Gone are the days when organizations used to design and produce the goods according to
their own specifications. Marketing of products took place after the manufacturing
process was completed. However, things changed dramatically when customers
started demanding products of their own choice and specifications. Product life cycles are getting
shorter and shorter, often to one or two years, sometimes to less than one year in high-tech industries
as consumers are demanding new and diversified products in short intervals.
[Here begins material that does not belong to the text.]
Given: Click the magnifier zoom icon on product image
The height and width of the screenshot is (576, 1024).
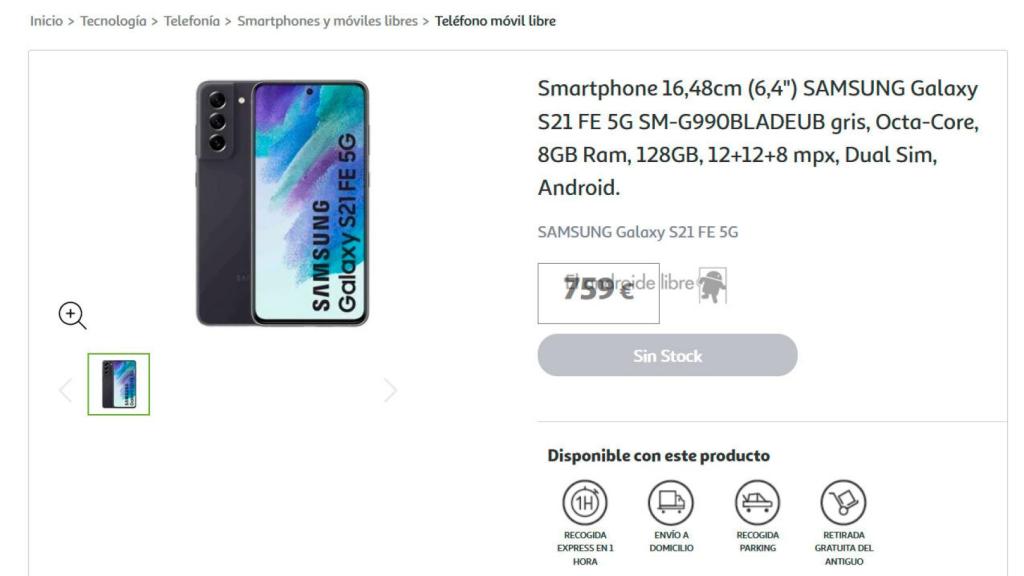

It was in the 1970s when Japanese manufacturing industries faced the demand posed
by customers for more diversified products having short product life cycle, that the concept of
target costing took birth. Actually, the concept of target costing developed because of a need
for manufacturers to improve product cost management and product development. The failure
of traditional cost management system in product development, planning, and cost
management and the requirement of a forward-looking costing method has led to the development of
target costing. As part of the cost reduction exercise, the traditional method of cost accounting tends
to focus on costs involved in manufacturing a product, which includes the purchased materials
and sub-systems that go into it, plus the cost to convert them into the final product, i.e., labor
and overheads. Also, these "continuous improvement" techniques like, Kaizen, TQM, etc., also
proved to be effective only in the later parts of the product cycle, i.e., after the product is in
manufacture. However, the process of target costing begins with the definition of the product, setting the
target cost, finding ways to achieve the target, and then manufacturing the item at a competitive
cost during the life cycle of the product. The key element of the process is that it is a device
which continuously controls costs and manages profit over a product's life cycle. In short, it is a part
of a comprehensive strategic profit management system.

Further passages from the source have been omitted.